Discourse of the Master and the Capitalist

In the four discourses theory, Lacan situates plus-de-jouir as the product of the Discourse of the Master—that which is extracted from the subject through symbolic subjection.[5] The subject, caught in the demand of the Other, produces knowledge, but the leftover of this operation is surplus jouissance—unarticulated and resistant to symbolization.

In the Discourse of the Capitalist, this logic becomes intensified. Capitalism enjoins the subject to “enjoy!” (jouis!), promoting excessive, meaningless satisfaction disconnected from desire. Plus-de-jouir thus becomes both a clinical phenomenon and a social product—a key to understanding the compulsive, addictive, and hyper-consumptive behaviors encouraged by contemporary ideology.

Clinical Implications

In the clinic, plus-de-jouir helps explain the subject’s attachment to their symptom.

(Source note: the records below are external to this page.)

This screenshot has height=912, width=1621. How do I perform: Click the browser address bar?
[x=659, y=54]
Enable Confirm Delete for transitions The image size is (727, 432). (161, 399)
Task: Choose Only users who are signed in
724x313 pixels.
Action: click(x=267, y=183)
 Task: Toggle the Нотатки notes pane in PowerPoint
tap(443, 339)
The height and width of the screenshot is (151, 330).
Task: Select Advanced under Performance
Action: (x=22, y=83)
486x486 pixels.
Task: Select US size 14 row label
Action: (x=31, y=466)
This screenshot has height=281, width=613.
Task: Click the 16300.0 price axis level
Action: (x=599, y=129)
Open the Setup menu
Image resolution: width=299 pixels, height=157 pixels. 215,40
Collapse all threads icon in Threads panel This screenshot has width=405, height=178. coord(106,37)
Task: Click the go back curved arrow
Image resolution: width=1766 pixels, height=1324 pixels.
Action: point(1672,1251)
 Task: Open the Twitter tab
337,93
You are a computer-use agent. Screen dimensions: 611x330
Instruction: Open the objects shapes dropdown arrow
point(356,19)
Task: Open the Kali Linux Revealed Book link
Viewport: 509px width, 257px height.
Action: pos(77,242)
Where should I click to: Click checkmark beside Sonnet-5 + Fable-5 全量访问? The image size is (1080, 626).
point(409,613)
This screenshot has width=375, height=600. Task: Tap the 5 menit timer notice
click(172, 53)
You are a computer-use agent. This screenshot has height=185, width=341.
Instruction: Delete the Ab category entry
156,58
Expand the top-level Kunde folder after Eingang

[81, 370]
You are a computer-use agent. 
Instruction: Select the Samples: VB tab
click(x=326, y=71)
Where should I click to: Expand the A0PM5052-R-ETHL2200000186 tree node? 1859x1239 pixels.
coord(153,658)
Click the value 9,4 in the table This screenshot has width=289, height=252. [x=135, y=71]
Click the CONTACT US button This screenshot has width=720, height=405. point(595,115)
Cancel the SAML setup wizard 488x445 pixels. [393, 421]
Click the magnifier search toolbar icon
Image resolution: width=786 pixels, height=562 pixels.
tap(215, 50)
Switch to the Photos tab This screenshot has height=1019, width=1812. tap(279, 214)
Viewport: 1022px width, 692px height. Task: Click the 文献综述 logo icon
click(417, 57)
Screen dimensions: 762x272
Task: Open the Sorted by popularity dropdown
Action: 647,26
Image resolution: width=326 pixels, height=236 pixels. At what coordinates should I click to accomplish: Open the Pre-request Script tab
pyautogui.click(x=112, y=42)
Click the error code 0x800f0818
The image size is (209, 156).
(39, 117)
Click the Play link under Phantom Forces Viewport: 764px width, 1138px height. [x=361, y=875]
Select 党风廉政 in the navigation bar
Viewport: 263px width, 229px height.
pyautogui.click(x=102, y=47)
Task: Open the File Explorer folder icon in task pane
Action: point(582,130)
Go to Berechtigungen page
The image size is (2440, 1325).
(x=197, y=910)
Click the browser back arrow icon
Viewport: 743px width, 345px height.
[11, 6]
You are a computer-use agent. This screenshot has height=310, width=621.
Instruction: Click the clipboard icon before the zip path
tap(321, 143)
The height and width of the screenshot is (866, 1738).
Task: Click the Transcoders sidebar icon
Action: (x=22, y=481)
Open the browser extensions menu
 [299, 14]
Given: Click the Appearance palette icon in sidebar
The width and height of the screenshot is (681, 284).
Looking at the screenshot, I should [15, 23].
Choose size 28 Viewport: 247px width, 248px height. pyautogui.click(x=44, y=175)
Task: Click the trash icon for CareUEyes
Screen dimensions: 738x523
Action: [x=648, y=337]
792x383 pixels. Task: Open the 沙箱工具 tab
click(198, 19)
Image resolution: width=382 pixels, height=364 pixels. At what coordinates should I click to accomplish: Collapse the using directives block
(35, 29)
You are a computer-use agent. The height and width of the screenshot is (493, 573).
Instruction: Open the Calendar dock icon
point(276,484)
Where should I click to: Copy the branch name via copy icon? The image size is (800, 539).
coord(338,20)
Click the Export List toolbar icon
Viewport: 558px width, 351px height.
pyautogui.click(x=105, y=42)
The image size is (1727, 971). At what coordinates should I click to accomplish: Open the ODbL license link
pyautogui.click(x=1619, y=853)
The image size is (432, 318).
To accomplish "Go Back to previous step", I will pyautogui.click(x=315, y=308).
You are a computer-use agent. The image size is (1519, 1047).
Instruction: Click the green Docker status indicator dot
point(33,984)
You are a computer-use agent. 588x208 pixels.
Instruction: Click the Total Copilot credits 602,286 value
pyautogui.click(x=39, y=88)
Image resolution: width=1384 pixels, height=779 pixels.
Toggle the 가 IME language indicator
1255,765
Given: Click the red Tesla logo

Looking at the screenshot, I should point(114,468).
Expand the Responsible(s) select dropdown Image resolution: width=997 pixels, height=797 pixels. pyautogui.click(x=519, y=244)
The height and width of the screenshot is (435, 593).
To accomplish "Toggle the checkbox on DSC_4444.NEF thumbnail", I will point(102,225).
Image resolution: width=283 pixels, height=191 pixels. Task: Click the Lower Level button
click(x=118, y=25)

Even when it causes suffering, the symptom contains a kernel of jouissance—a surplus satisfaction that is unconscious and involuntary.

Psychoanalytic treatment does not aim to eliminate jouissance but to shift the subject’s relation to it. Through interpretation and the restructuring of the signifying chain, the analysand may recognize the enjoyment embedded in their symptom and come to assume it rather than suffer from it.

Summary

Plus-de-jouir is Lacan’s term for the surplus enjoyment generated by the structural operations of the drive, prohibition, and language. It is not the goal of desire, but the residue produced by its failure. Inspired by Marx’s surplus value, Lacan theorizes it as the excess jouissance extracted from the subject—at once painful, compulsive, and constitutive of subjectivity.

It links the domains of jouissance, drive, fantasy, and discourse, providing a powerful conceptual tool for understanding both individual symptoms and the ideological organization of collective enjoyment.

See Also

References

  1. Lacan, J. (1969–70). Seminar XVII: The Other Side of Psychoanalysis.
  2. Lacan, J. (1960). “The Subversion of the Subject and the Dialectic of Desire,” in Écrits.
  3. Lacan, J. (1969–70). Seminar XVII.
  4. Lacan, J. (1969–70). “Du discours psychanalytique,” in Écrits, Autres.
  5. Lacan, J. (1969–70). Seminar XVII.